::: Material provided

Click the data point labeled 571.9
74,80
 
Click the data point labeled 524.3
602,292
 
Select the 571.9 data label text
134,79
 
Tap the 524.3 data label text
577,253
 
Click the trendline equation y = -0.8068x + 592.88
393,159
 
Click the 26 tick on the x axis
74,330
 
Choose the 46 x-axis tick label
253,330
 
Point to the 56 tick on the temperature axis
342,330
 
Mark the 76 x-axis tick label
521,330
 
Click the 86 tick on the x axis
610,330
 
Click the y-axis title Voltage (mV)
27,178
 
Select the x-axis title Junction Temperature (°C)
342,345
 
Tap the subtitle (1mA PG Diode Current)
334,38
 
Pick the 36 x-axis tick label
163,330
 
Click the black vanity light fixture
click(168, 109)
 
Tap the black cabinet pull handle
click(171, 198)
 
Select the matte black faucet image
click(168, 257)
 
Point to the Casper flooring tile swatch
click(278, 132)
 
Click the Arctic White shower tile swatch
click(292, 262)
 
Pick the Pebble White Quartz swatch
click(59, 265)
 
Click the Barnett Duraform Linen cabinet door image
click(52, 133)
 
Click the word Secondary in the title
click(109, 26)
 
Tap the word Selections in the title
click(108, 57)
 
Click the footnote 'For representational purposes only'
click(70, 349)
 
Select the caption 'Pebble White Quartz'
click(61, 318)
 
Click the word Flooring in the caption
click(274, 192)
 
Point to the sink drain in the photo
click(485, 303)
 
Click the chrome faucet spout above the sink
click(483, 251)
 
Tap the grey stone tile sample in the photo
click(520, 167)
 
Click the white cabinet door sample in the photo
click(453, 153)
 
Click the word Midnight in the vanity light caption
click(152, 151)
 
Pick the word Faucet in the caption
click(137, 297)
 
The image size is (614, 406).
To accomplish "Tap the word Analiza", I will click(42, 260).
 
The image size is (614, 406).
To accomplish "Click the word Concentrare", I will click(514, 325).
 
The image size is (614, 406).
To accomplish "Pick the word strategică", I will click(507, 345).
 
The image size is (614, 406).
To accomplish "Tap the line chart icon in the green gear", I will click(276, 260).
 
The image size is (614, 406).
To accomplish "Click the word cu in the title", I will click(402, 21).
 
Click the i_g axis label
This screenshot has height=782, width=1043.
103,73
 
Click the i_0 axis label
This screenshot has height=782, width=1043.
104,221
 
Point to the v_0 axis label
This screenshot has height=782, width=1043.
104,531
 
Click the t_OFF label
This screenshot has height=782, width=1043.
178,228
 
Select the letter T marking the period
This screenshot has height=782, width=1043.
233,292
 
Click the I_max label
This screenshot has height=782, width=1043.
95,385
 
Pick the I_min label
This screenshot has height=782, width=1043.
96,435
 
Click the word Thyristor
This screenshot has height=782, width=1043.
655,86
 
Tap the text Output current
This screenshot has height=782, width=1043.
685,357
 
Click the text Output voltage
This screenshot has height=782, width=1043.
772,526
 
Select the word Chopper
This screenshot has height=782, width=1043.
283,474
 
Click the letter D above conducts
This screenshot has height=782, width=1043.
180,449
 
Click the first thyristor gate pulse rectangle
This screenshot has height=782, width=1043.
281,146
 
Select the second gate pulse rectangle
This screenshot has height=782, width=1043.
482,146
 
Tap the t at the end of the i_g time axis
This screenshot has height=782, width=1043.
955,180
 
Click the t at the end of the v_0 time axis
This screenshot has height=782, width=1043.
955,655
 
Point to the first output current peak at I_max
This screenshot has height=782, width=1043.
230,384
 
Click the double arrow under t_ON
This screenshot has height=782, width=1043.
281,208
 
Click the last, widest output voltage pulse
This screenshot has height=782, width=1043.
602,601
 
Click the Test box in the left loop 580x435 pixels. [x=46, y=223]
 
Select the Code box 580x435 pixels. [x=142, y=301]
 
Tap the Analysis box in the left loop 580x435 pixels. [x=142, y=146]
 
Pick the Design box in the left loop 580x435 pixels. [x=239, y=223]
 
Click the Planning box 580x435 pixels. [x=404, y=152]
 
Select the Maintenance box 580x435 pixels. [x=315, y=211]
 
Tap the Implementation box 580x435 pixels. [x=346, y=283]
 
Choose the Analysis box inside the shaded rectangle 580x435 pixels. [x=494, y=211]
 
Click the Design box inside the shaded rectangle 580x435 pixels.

::::::

*Instructions for the task:* Change every occurrence of "shaded rectangle" in the lines above to "highlighted rectangle", and reproduce all the lines otherwise unaltered.

*Written solution:*
Click the data point labeled 571.9
74,80
 
Click the data point labeled 524.3
602,292
 
Select the 571.9 data label text
134,79
 
Tap the 524.3 data label text
577,253
 
Click the trendline equation y = -0.8068x + 592.88
393,159
 
Click the 26 tick on the x axis
74,330
 
Choose the 46 x-axis tick label
253,330
 
Point to the 56 tick on the temperature axis
342,330
 
Mark the 76 x-axis tick label
521,330
 
Click the 86 tick on the x axis
610,330
 
Click the y-axis title Voltage (mV)
27,178
 
Select the x-axis title Junction Temperature (°C)
342,345
 
Tap the subtitle (1mA PG Diode Current)
334,38
 
Pick the 36 x-axis tick label
163,330
 
Click the black vanity light fixture
click(168, 109)
 
Tap the black cabinet pull handle
click(171, 198)
 
Select the matte black faucet image
click(168, 257)
 
Point to the Casper flooring tile swatch
click(278, 132)
 
Click the Arctic White shower tile swatch
click(292, 262)
 
Pick the Pebble White Quartz swatch
click(59, 265)
 
Click the Barnett Duraform Linen cabinet door image
click(52, 133)
 
Click the word Secondary in the title
click(109, 26)
 
Tap the word Selections in the title
click(108, 57)
 
Click the footnote 'For representational purposes only'
click(70, 349)
 
Select the caption 'Pebble White Quartz'
click(61, 318)
 
Click the word Flooring in the caption
click(274, 192)
 
Point to the sink drain in the photo
click(485, 303)
 
Click the chrome faucet spout above the sink
click(483, 251)
 
Tap the grey stone tile sample in the photo
click(520, 167)
 
Click the white cabinet door sample in the photo
click(453, 153)
 
Click the word Midnight in the vanity light caption
click(152, 151)
 
Pick the word Faucet in the caption
click(137, 297)
 
The image size is (614, 406).
To accomplish "Tap the word Analiza", I will click(42, 260).
 
The image size is (614, 406).
To accomplish "Click the word Concentrare", I will click(514, 325).
 
The image size is (614, 406).
To accomplish "Pick the word strategică", I will click(507, 345).
 
The image size is (614, 406).
To accomplish "Tap the line chart icon in the green gear", I will click(276, 260).
 
The image size is (614, 406).
To accomplish "Click the word cu in the title", I will click(402, 21).
 
Click the i_g axis label
This screenshot has height=782, width=1043.
103,73
 
Click the i_0 axis label
This screenshot has height=782, width=1043.
104,221
 
Point to the v_0 axis label
This screenshot has height=782, width=1043.
104,531
 
Click the t_OFF label
This screenshot has height=782, width=1043.
178,228
 
Select the letter T marking the period
This screenshot has height=782, width=1043.
233,292
 
Click the I_max label
This screenshot has height=782, width=1043.
95,385
 
Pick the I_min label
This screenshot has height=782, width=1043.
96,435
 
Click the word Thyristor
This screenshot has height=782, width=1043.
655,86
 
Tap the text Output current
This screenshot has height=782, width=1043.
685,357
 
Click the text Output voltage
This screenshot has height=782, width=1043.
772,526
 
Select the word Chopper
This screenshot has height=782, width=1043.
283,474
 
Click the letter D above conducts
This screenshot has height=782, width=1043.
180,449
 
Click the first thyristor gate pulse rectangle
This screenshot has height=782, width=1043.
281,146
 
Select the second gate pulse rectangle
This screenshot has height=782, width=1043.
482,146
 
Tap the t at the end of the i_g time axis
This screenshot has height=782, width=1043.
955,180
 
Click the t at the end of the v_0 time axis
This screenshot has height=782, width=1043.
955,655
 
Point to the first output current peak at I_max
This screenshot has height=782, width=1043.
230,384
 
Click the double arrow under t_ON
This screenshot has height=782, width=1043.
281,208
 
Click the last, widest output voltage pulse
This screenshot has height=782, width=1043.
602,601
 
Click the Test box in the left loop 580x435 pixels. [x=46, y=223]
 
Select the Code box 580x435 pixels. [x=142, y=301]
 
Tap the Analysis box in the left loop 580x435 pixels. [x=142, y=146]
 
Pick the Design box in the left loop 580x435 pixels. [x=239, y=223]
 
Click the Planning box 580x435 pixels. [x=404, y=152]
 
Select the Maintenance box 580x435 pixels. [x=315, y=211]
 
Tap the Implementation box 580x435 pixels. [x=346, y=283]
 
Choose the Analysis box inside the highlighted rectangle 580x435 pixels. [x=494, y=211]
 
Click the Design box inside the highlighted rectangle 580x435 pixels.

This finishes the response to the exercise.